What is the best method to make sure two people don't edit the same row on my web app?

Question

I have a PHP/jQuery/AJAX/MySQL app built for managing databases. I want to implement the ability to prevent multiple users from editing the same database row at the same time.

1. What is this called?
2. Do I use a token system and who ever has the token can edit it until they release the token?
3. Do I use a "last edit date/time" to compare you loading the HTML form with the time in the database and if the database is the most resent edit then it warns you?
4. Do I lock the row using database functions?

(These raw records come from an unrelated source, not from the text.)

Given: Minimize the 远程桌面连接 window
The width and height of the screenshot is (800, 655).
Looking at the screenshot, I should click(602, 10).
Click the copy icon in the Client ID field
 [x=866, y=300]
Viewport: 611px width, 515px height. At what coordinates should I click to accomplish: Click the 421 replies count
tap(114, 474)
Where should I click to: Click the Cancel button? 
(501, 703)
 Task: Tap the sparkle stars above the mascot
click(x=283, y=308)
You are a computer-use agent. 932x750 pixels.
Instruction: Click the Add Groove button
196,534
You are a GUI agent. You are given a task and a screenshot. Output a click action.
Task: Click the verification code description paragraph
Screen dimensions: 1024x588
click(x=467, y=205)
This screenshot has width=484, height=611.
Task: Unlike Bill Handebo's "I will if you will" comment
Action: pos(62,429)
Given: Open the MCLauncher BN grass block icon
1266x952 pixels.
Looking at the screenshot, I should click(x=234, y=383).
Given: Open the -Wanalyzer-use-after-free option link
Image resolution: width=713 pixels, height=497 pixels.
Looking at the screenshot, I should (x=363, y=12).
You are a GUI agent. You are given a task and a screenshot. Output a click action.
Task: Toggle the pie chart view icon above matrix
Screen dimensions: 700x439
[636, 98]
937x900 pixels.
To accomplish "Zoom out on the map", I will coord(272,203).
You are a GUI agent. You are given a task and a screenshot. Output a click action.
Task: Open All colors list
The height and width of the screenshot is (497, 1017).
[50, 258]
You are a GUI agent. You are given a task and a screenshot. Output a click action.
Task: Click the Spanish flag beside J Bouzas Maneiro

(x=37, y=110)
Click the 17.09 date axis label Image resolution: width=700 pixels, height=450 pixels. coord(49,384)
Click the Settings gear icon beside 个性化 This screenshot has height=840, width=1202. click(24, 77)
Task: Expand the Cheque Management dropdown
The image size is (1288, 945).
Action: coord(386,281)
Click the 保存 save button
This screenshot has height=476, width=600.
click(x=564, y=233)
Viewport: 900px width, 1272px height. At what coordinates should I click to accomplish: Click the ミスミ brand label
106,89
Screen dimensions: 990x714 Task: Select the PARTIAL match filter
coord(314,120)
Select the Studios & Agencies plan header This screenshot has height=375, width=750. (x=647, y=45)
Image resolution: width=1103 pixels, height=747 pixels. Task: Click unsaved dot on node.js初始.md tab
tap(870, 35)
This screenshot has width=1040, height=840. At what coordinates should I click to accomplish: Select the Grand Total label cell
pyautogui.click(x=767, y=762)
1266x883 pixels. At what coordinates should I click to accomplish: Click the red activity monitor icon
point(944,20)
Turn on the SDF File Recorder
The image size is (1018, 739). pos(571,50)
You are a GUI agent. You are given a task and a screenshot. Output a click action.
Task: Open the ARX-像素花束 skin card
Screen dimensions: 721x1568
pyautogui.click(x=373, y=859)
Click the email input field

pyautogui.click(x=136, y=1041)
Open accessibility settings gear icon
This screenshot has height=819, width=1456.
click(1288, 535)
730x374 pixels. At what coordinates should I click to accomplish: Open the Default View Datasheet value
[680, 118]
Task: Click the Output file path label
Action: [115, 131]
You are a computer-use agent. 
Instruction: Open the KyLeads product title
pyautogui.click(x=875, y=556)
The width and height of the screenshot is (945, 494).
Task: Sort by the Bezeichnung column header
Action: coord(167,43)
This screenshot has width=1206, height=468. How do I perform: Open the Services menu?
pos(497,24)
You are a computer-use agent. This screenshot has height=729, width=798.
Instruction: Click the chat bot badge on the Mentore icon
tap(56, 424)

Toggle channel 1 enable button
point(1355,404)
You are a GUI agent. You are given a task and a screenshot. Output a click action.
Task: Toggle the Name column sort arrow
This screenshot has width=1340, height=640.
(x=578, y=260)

I'm just not sure which is the best. Assuming between 10 - 15 concurrent users

Answer 1

There are two general approaches-- optimistic and pessimistic locking.

Optimistic locking is generally much easier to implement in a web-based environment because it is fundamentally stateless. It scales much better as well. The downside is that it assumes that your users generally won't be trying to edit the same set of rows at the same time. For most applications, that's a very reasonable assumption but you'd have to verify that your application isn't one of the outliers where users would regularly be stepping on each other's toes. In optimistic locking, you would have some sort of last_modified_timestamp column that you would SELECT when a user fetched the data and then use in the WHERE clause when you go to update the date, i.e.

UPDATE table_name
   SET col1 = <<new value>>,
       col2 = <<new values>>,
       last_modified_timestamp = <<new timestamp>>
 WHERE primary_key = <<key column>>
   AND last_modified_timestamp = <<last modified timestamp you originally queried>>

If that updates 1 row, you know you were successful. Otherwise, if it updates 0 rows, you know that someone else has modified the data in the interim and you can take some action (generally showing the user the new data and asking them if they want to overwrite but you can adopt other conflict resolution approaches).

Pessimistic locking is more challenging to implement particularly in a web-based application particularly when users can close their browser without logging out or where users may start editing some data and go to lunch before hitting Submit. It makes it harder to scale and generally makes the application more difficult to administer. It's really only worth considering if users will regularly try to update the same rows or if updating a row takes a large amount of time for a user so it's worth letting them know up front that someone else has locked the row.